Keir Starmer put Scottish voters at the heart of his campaign to become prime minister, urging them to vote for his opposition Labour Party to end the Conservative Party’s 14-year grip on UK power.
Kicking off Labour’s campaign in Glasgow ahead of the July 4 general election, Starmer said his party offered a third way between the Scottish National Party’s focus on independence and the “chaos” of Rishi Sunak’s governing Tories in Westminster. A Labour government would “chart a new course,” citing his plans to base a new publicly-owned clean energy company in Scotland.
“There’s no change without Scotland, there’s no Labour without Scotland — Scotland is central to the mission of the next Labour government,” Starmer said at the televised event on Friday. “We have the opportunity to kick the Tories out, but you have to take that opportunity by voting Labour.”
Despite leading by about 20 points or more in UK-wide opinion polls, there’s still an assumption that Labour needs to pick up seats in Scotland to win an outright majority in Westminster. That’s partly because it’s always been so — past Labour governments have coincided with strong Scottish support. The party’s electoral collapse north of the border played a major role in the Conservative Party holding power since 2010.
Labour’s Scotland focus
But the importance of Scotland appears even greater this time due to the scale of Labour’s defeat under Jeremy Corbyn at the last general election in 2019. That left Labour requiring the biggest turnaround in the postwar era to win a majority — over double the challenge facing Tony Blair in his first win in 1997.
While Sunak’s decision to call a snap election looked like an attempt to catch opposition parties off guard, it may have actually played into Labour’s hands in Scotland, where the opposition party is expected to be the main beneficiary of the political ructions within the SNP. The nationalists have dominated Scottish politics for well over a decade, but their recent struggles have hit hard.
The sudden upheaval includes the exit of totemic leader Nicola Sturgeon, her husband being charged for embezzlement as part of a probe into the SNP’s finances and the resignation of Sturgeon’s successor Humza Yousaf last month. John Swinney was brought in as leader to stem the poll bleeding, but Sunak’s decision to call an early election has thrust Sturgeon’s former right-hand man immediately into a complicated campaign.
Labour ahead in polls
Labour has capitalized. Polls show Starmer’s party — which is led by Anas Sarwar in Scotland — ahead of the SNP, after a decade of nationalist dominance since they lost a bid for Scottish independence in the 2014 referendum.
Even so, Labour still needs to convert that poll lead into seats. As recently as 2010, the party had 41 of Scotland’s 59 MPs in Westminster. Amid burgeoning support for the SNP’s pro-independence message, it won only a single constituency in both 2015 and 2019. Following a by-election in Rutherglen and Hamilton West last year, it goes into the election holding two.
The challenge for Labour is to appeal to voters disaffected by the SNP but who haven’t dropped their support for independence.
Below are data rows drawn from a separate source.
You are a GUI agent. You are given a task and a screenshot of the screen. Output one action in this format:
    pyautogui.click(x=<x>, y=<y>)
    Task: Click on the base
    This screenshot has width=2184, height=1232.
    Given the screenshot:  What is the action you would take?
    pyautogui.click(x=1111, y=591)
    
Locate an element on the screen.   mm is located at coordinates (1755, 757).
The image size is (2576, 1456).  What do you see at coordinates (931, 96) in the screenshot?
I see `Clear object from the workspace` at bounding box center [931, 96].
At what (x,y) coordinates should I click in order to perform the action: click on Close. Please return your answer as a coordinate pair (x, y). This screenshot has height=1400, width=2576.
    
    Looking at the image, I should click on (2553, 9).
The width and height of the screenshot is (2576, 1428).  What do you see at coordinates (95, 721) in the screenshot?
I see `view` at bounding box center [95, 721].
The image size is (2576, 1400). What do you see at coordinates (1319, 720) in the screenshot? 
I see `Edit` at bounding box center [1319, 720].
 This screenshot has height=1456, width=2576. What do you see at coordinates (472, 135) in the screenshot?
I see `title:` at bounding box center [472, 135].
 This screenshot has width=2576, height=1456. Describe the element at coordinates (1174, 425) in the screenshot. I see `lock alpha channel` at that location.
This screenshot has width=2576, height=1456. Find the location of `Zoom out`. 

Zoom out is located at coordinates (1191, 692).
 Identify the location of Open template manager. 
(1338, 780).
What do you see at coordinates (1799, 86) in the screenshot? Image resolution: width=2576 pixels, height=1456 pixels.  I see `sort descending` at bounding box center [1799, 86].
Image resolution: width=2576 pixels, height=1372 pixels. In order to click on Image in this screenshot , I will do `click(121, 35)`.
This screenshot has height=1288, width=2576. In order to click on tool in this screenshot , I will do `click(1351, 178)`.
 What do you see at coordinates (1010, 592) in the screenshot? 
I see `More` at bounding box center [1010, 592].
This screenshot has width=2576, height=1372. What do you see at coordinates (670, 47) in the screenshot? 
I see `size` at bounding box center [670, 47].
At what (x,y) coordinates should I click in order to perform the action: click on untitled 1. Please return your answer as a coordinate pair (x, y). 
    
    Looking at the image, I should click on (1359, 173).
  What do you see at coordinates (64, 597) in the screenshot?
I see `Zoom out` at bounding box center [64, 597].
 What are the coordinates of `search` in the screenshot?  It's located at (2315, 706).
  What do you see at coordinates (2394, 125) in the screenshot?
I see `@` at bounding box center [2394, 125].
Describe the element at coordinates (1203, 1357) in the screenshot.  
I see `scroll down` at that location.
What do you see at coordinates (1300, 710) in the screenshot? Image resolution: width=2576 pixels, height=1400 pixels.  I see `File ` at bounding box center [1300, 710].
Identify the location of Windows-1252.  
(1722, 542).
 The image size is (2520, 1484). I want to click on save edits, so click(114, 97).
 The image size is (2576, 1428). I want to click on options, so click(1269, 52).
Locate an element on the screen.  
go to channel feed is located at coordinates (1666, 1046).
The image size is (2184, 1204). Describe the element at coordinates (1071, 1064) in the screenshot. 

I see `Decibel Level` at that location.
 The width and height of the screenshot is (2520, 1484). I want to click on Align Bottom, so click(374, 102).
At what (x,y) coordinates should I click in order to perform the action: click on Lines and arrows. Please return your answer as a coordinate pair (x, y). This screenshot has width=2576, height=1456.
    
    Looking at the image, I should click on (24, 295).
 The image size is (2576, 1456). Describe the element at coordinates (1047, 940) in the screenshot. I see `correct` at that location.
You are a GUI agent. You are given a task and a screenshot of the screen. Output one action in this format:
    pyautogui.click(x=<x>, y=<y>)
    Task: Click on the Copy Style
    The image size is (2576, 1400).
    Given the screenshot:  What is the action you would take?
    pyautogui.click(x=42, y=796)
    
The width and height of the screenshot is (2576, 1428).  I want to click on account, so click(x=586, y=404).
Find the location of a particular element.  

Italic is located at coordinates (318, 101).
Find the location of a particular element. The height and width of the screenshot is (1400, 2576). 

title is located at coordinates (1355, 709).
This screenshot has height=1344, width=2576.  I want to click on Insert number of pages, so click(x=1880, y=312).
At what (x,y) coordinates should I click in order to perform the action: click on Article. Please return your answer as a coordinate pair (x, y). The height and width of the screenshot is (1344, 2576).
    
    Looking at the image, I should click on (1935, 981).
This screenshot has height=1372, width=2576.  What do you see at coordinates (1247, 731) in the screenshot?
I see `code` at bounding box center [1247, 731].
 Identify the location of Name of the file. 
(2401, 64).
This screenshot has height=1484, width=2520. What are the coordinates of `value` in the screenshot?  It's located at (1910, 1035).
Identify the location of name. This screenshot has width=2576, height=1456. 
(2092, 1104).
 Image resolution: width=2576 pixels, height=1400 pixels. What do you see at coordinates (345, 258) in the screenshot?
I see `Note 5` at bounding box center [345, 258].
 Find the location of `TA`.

It’s why Starmer focused on issues such as health care and education, to tap into the idea that the SNP’s focus on constitutional issues allowed more everyday problems to fester.
He also tried to link the turmoil under the SNP in Scotland with the Conservative Party’s record across the UK.
“The chaos and division has a cost. Seventeen years here in Scotland, spinning round and round with nothing material delivered,” he said. “Fourteen years in Westminster. Chaos and division feeding chaos and division.”
Energy policy
Beyond the broader message of “change,” Starmer’s retail offering in Scotland is built around a plan for a publicly-owned clean power company called Great British Energy. The party said it will help lower energy bills, increase the UK’s self-sufficiency and stimulate private investment in new technologies.
The company will bring jobs to Scotland while “keeping prices down across the whole country,” he said. A vote for Labour would mean “bringing the change that we need here in Scotland and across Britain.”
Starmer’s Glasgow event was timed with regulator Ofgem’s announcement of a new energy price cap, which despite being 7% lower, still leaves households paying far more on average than before Russia’s war in Ukraine.
Renewable energy is also a major political dividing line with Sunak’s Tories, who say Labour’s plans will lead to higher bills via green levies to fund them.
Labour “aren’t honest about the costs that their reckless net zero targets would place on households,” Energy Secretary Claire Coutinho said in remarks released by the Conservative Party.